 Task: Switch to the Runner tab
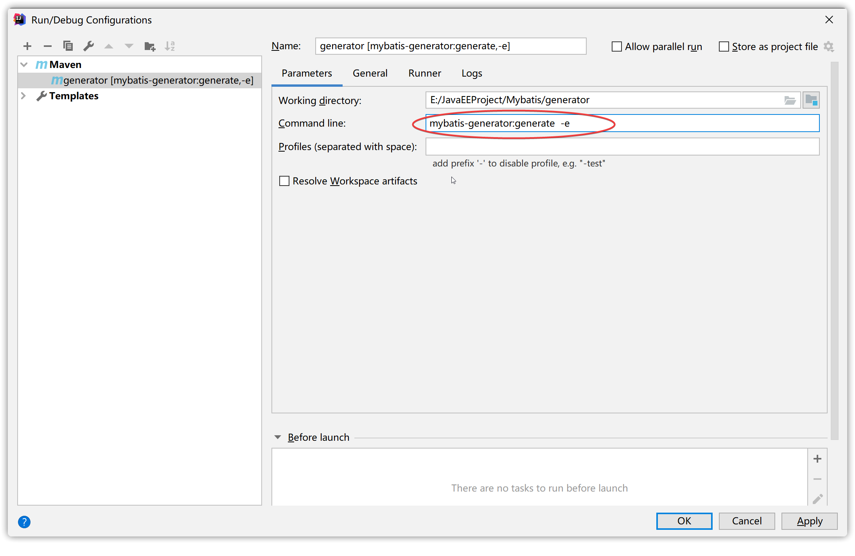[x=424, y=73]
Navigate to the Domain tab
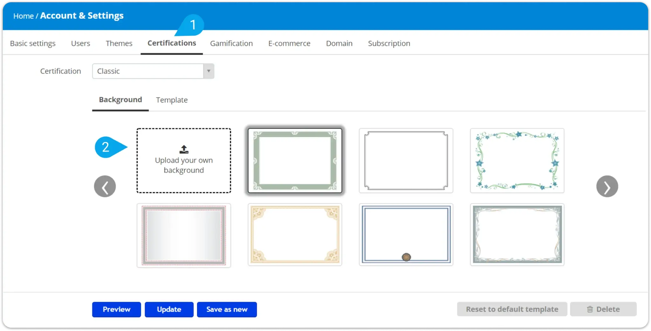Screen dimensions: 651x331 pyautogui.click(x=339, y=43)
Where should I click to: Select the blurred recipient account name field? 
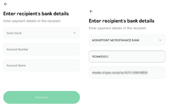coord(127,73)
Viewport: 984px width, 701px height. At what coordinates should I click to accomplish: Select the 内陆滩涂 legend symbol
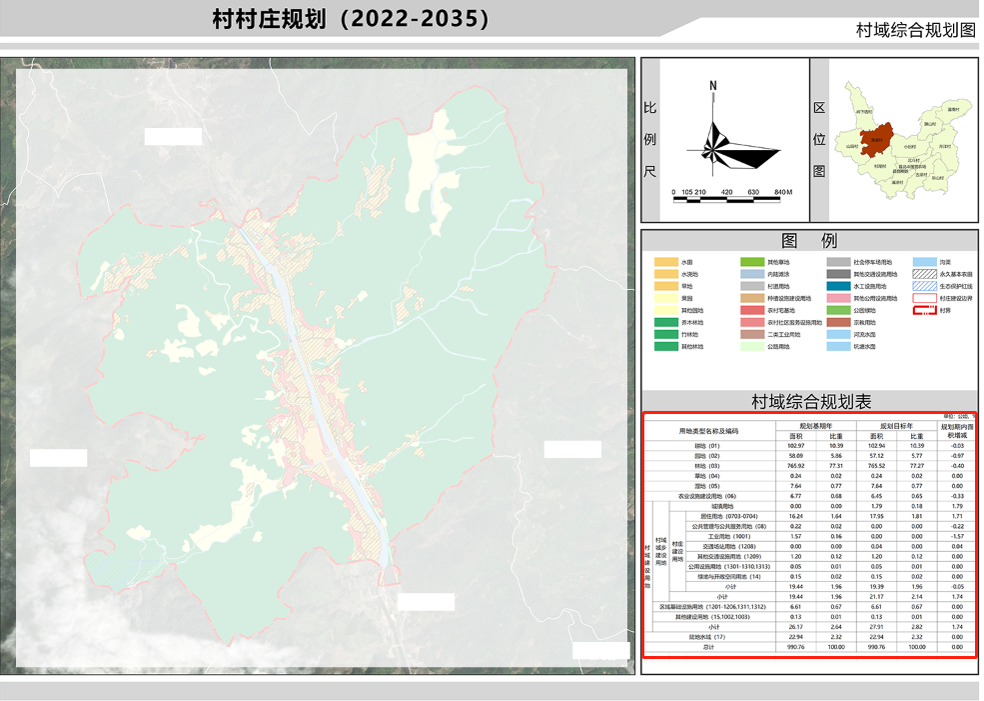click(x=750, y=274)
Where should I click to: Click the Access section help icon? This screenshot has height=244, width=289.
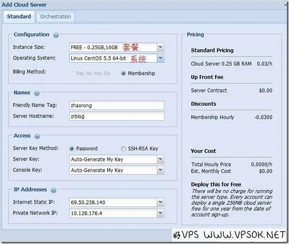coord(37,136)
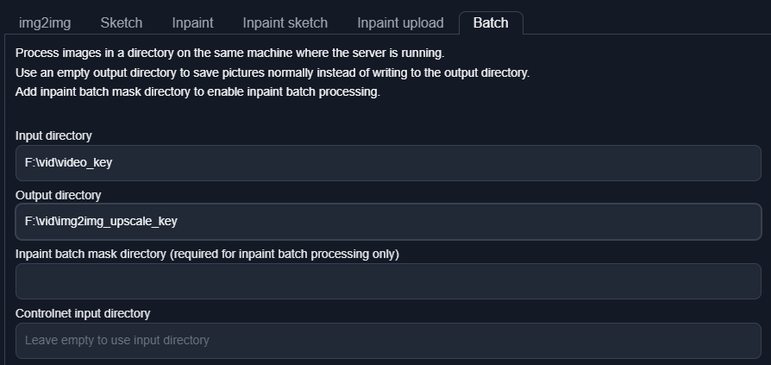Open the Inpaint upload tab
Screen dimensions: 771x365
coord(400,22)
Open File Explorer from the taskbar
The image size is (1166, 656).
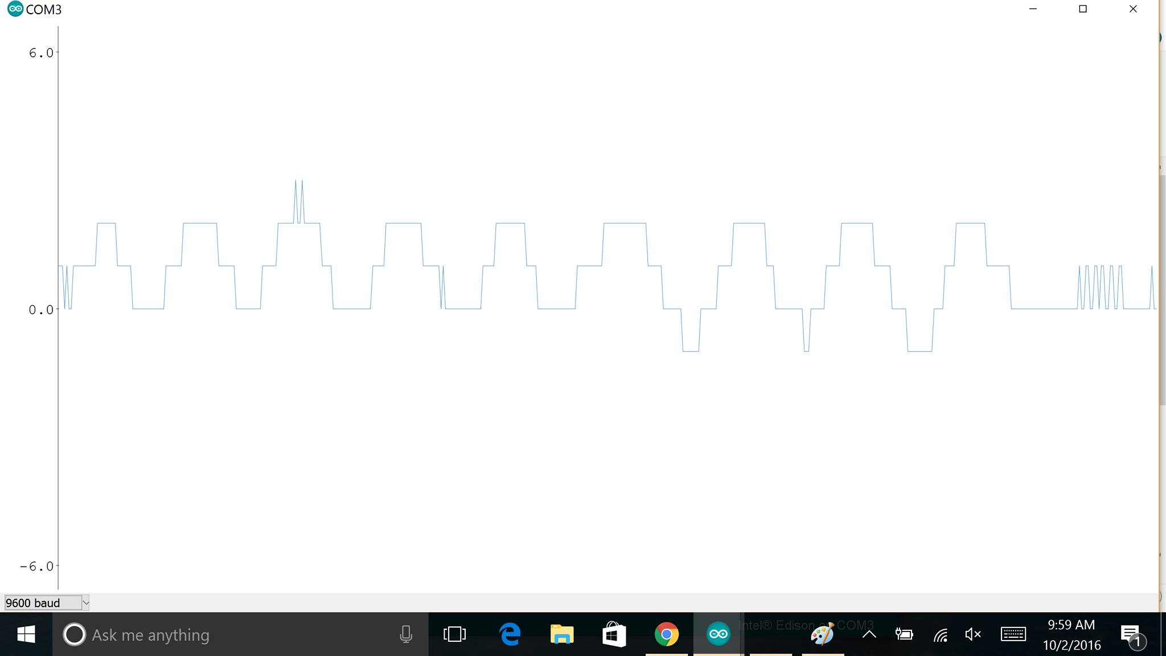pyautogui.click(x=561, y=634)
━━━━━━━━
» **What you need to do**: Please output the text of every record above word for word, leaving out the pictures.

» **Response**:
 Task: Switch to the Runner tab
[x=424, y=73]
Navigate to the Domain tab
Screen dimensions: 651x331 pyautogui.click(x=339, y=43)
Where should I click to: Select the blurred recipient account name field? 
coord(127,73)
Viewport: 984px width, 701px height. At what coordinates should I click to accomplish: Select the 内陆滩涂 legend symbol
click(x=750, y=274)
Where should I click to: Click the Access section help icon? This screenshot has height=244, width=289.
coord(37,136)
Open the Inpaint upload tab
Screen dimensions: 771x365
coord(400,22)
Open File Explorer from the taskbar
The image size is (1166, 656).
pyautogui.click(x=561, y=634)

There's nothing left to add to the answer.